Required task: Rewrite the lines between the one containing "You are a computer-use agent." and the one containing "Action: [x=1386, y=31]", inclusive, changing "checkbox" to "check box" and keeping everything else the same. Leave the pictures out of your answer.
—————
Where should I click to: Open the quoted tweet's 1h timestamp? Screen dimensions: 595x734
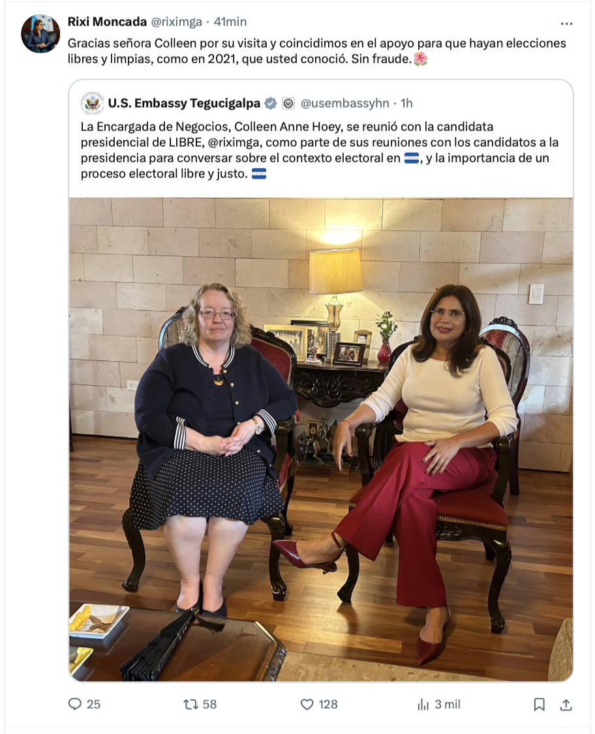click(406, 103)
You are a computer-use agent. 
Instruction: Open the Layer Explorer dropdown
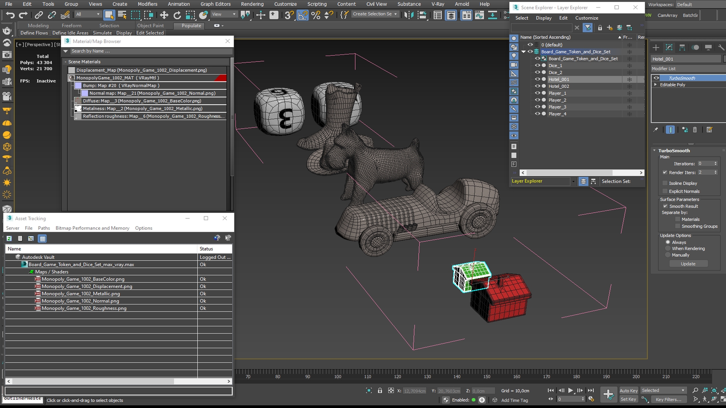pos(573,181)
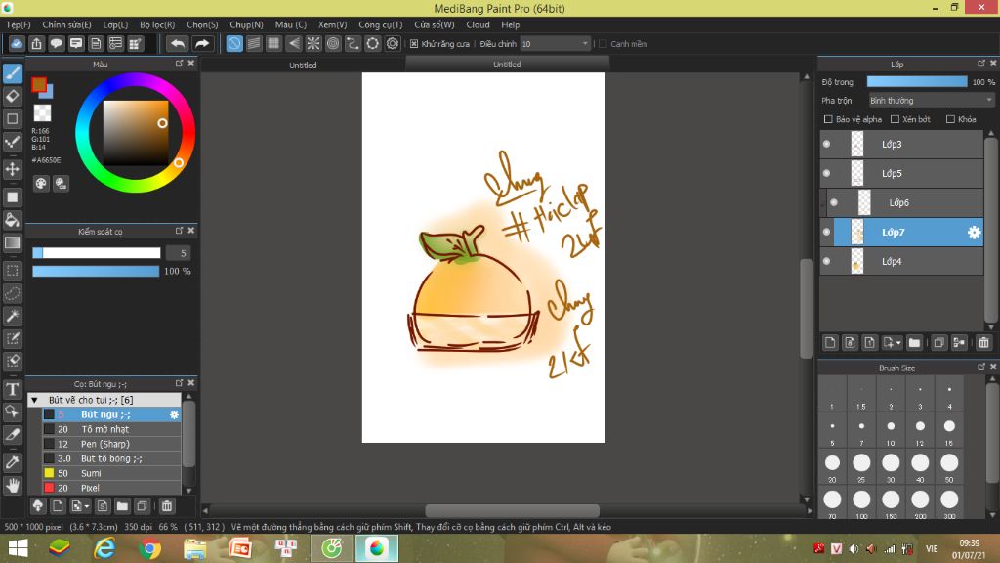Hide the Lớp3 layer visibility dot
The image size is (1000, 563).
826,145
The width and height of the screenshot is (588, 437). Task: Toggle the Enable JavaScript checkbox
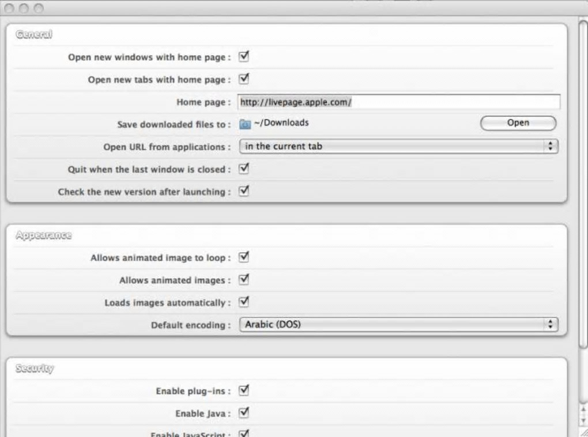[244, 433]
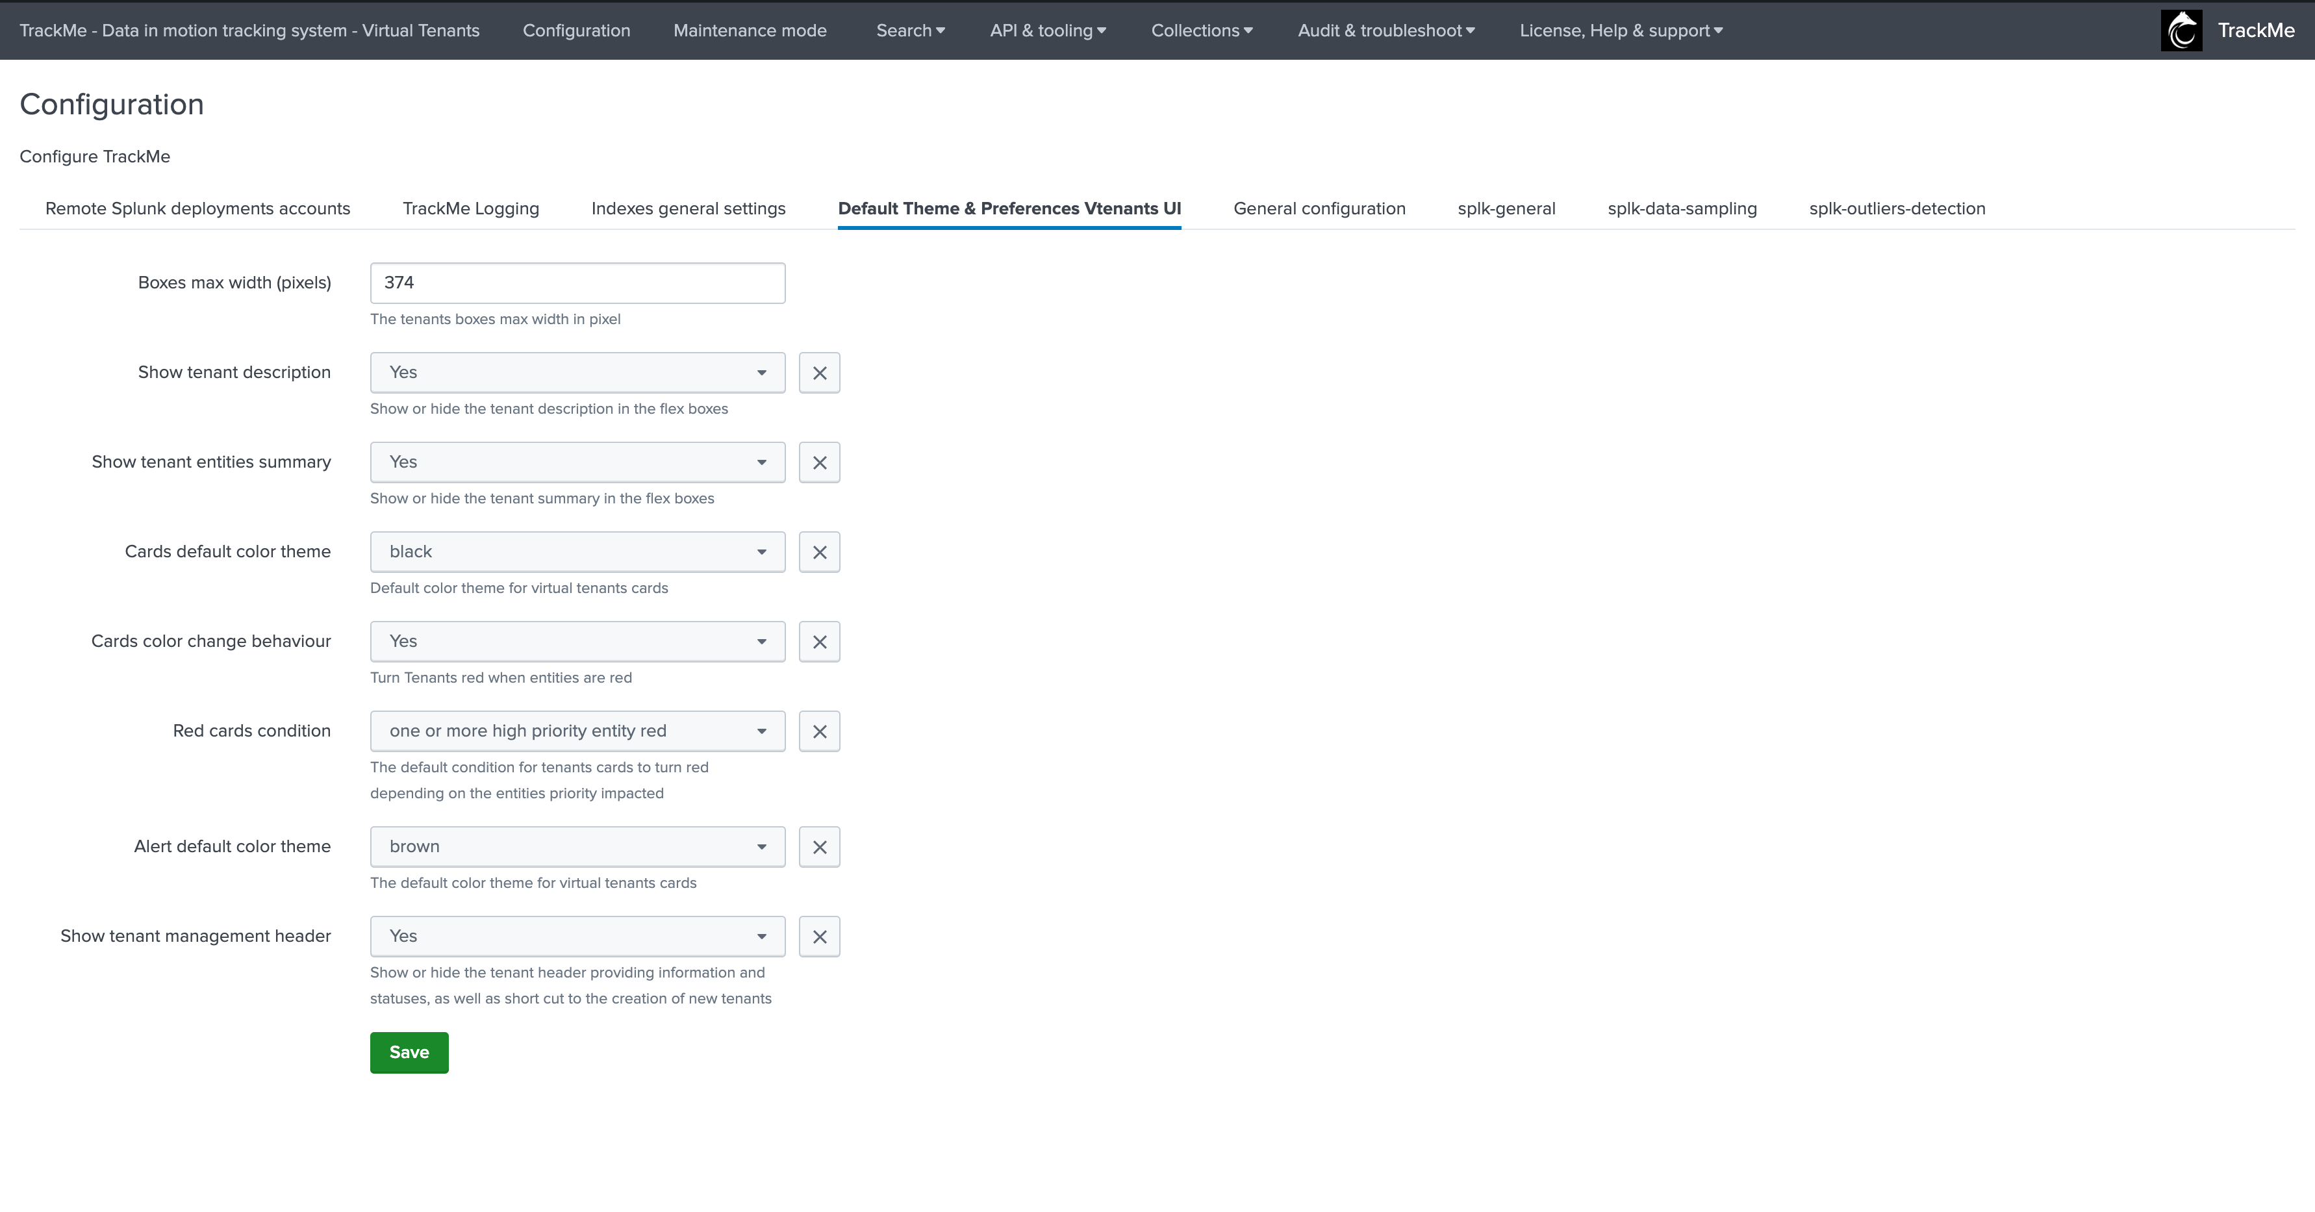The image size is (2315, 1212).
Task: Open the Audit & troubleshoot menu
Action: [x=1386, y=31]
—————
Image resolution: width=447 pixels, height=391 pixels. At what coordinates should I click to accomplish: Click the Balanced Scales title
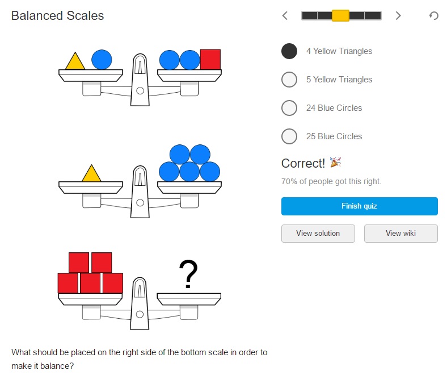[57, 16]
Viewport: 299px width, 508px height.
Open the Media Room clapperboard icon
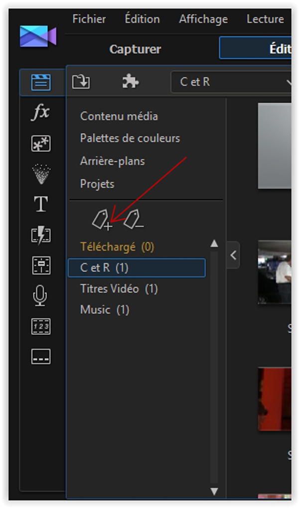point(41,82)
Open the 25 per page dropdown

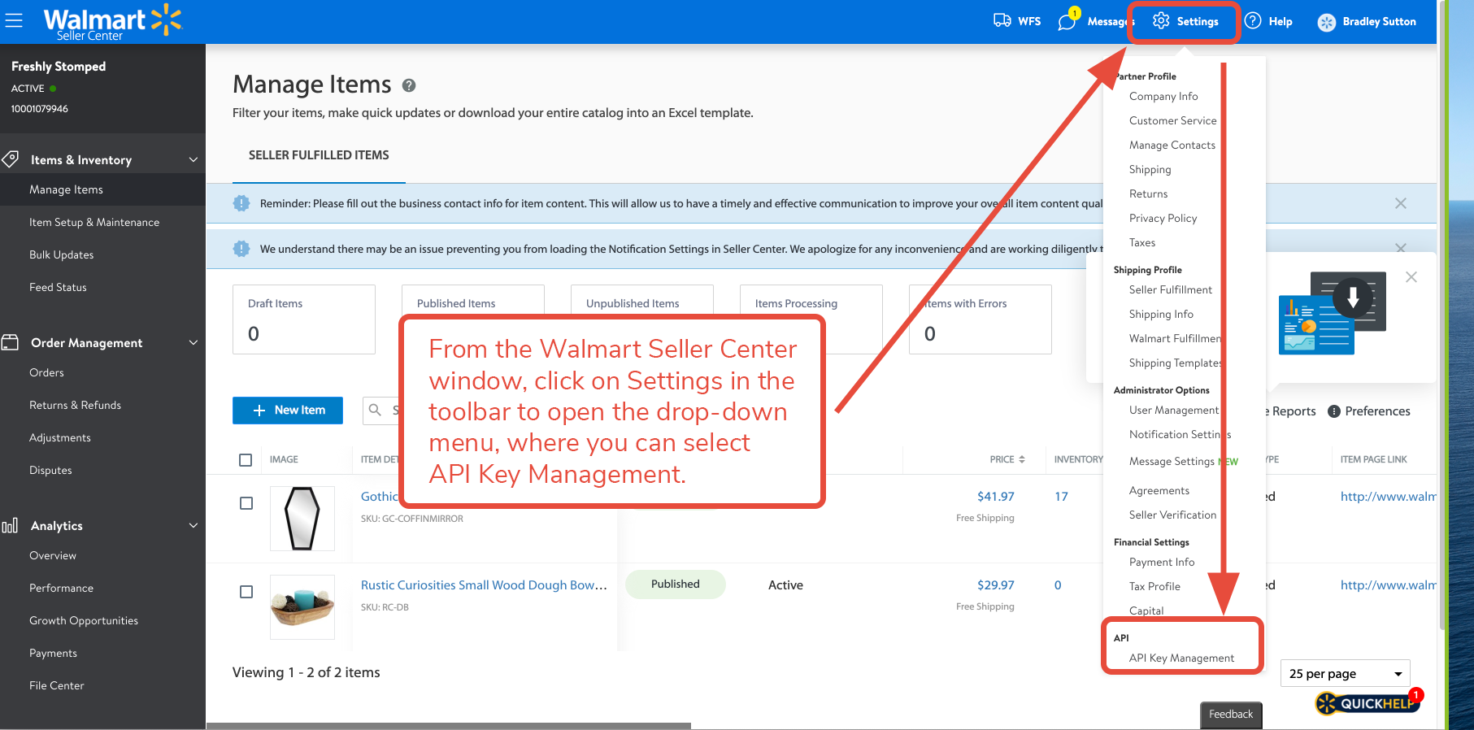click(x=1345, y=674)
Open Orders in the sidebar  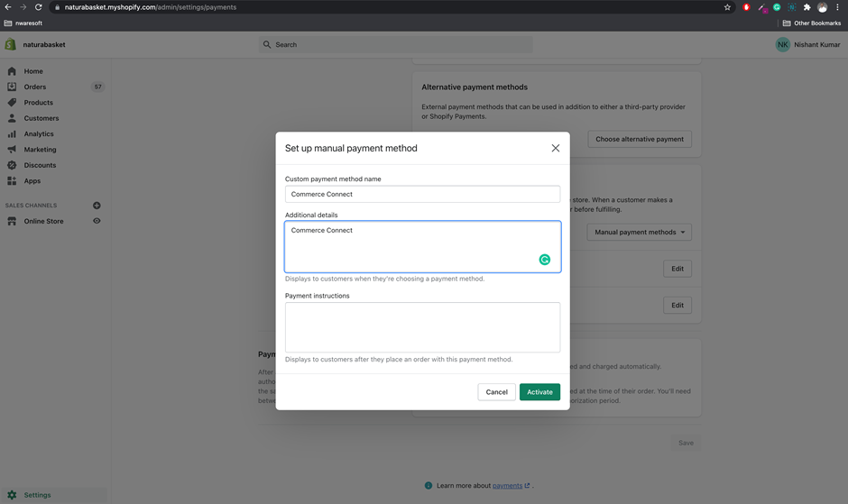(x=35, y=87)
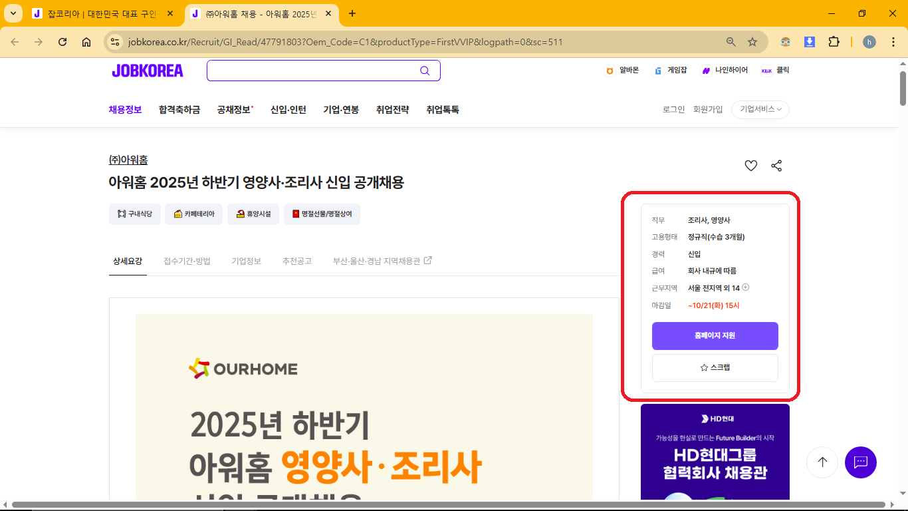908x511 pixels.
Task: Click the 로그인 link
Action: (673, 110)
—————
Exercise output:
You are a computer-use agent. 
Instruction: Open the Layer Explorer dropdown
pos(573,181)
Hide the Lớp3 layer visibility dot
The image size is (1000, 563).
826,145
The width and height of the screenshot is (588, 437). Task: Toggle the Enable JavaScript check box
[244, 433]
The image size is (2315, 1212).
Task: Open the Audit & troubleshoot menu
Action: [x=1386, y=31]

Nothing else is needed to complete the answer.